Z97M Pro4 Overview
Now let's look at the layout in more detail.
While larger than the low-budget boards I reviewed, the Z97M Pro4 is still not quite a "full-size" mATX. At approximately 8.5 inches wide, it's about 1 inch shy of the full width allotted in the mATX specification. That means the board's right edge doesn't quite meet the standard stand-offs and hangs free instead. While this doesn't impair case mounting, the board doesn't have any support under the 24-pin power plug or the RAM slots. Take care to support the board from underneath if you connect these things after mounting the board in your case.
Across the top is the usual 8-pin EPS plug and three fan headers. Directly below the VRM heat sink, in ASRock's usual odd corner, is the HD audio header. I don't dislike this placement; I just prefer the cleaner cable management that's possible with the audio jack on the board edge. Just to the right of the audio header is a chassis fan header and the CLR_CMOS jumper. Unlike the H81 boards, this jumper is located to the left of the CPU socket, meaning it's much more accessible. Down the front edge is the 24-pin ATX plug, USB 3.0 header just above the PCIe slots and six forward-facing SATA ports.
The top PCIe slot is 3.0 x16. As is often the case on mATX boards, this slot is almost level, height-wise, to the lower RAM slot release tabs. The backplate on the R9 290X I use for testing was actually abutting the tabs, so swapping out RAM modules sometimes meant removing the GPU entirely. The only other PCIe slot is at the bottom of the board, with two regular PCI slots in between. This second PCIe is wired for four lanes from the chipset, so it runs at slower 2.0 signaling.
This means no SLI support on the Pro4, though CrossFireX is technically supported (even though few people would use it). The 2.0 x4 bandwidth limits performance, and the cooler would block every header on the bottom edge. While most people won't use the serial, parallel or even USB 2.0 headers, the front panel connectors and 4-pin fan header are more than a little important. Other headers along the bottom include a TPM, chassis intrusion, case speaker and Thunderbolt connector. To use the Thunderbolt, you'll need to purchase a separate add-in card.

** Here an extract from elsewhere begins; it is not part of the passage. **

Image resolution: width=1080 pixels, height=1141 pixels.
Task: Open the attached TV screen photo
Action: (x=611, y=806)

The rear I/O panel is somewhat meager for a Z board. The Pro4 covers the basics with two USB 2.0 ports and single PS/2 ports for your keyboard, mice and peripherals. Four USB 3.0 ports cover your high-speed external storage needs. Audio is provided by a Realtek ALC892 chipset with ELNA caps and can support up to 7.1 channels while Intel handles the network side with a gigabit I218-V controller. I would've liked to see two more USB 2.0 ports, or maybe an eSATA. Since all six USB 3.0 ports on the chipset are exposed, wishing for any more would require an add-on controller — but that's probably too much to ask for at this price point. In those unlikely cases you use the onboard video on this board, you get a VGA, DVI-D and HDMI connector.

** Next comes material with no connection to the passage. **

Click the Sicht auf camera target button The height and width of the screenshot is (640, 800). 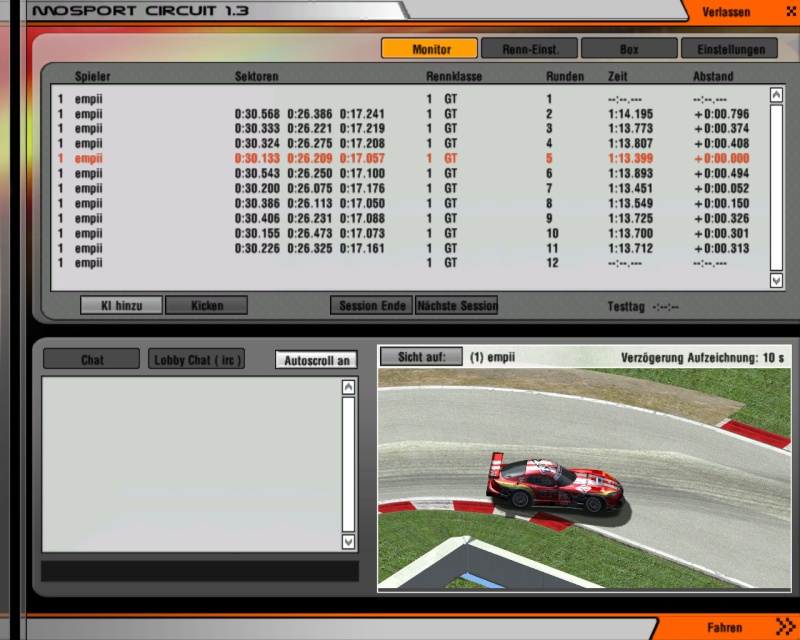421,357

I don't understand why VGA connectors still take up space on so many Z boards. Onboard video has its uses, not least of which is troubleshooting. But how many people regularly use onboard video on an enthusiast board? Of those, how many have VGA-only monitors? VGA ports make great sense on lower-end boards. Those will often be used in offices or homes with older monitors and no discrete GPU. But how many enthusiasts want a VGA connector on a Z board? As usual, I'm sure some naysayers will let me know otherwise in the comments.
Packed with the board are a manual, an installation CD, two 18-inch SATA cables (one angled connector) and an I/O shield. I think four SATA cables is more appropriate on a Z board, since the end user is more likely to have at least three drives (SSD, spindle HDD and optical drive). An M.2 slot would explain only two cables, but the Pro4 doesn't have one. Those omitting the optical drive will fare just fine.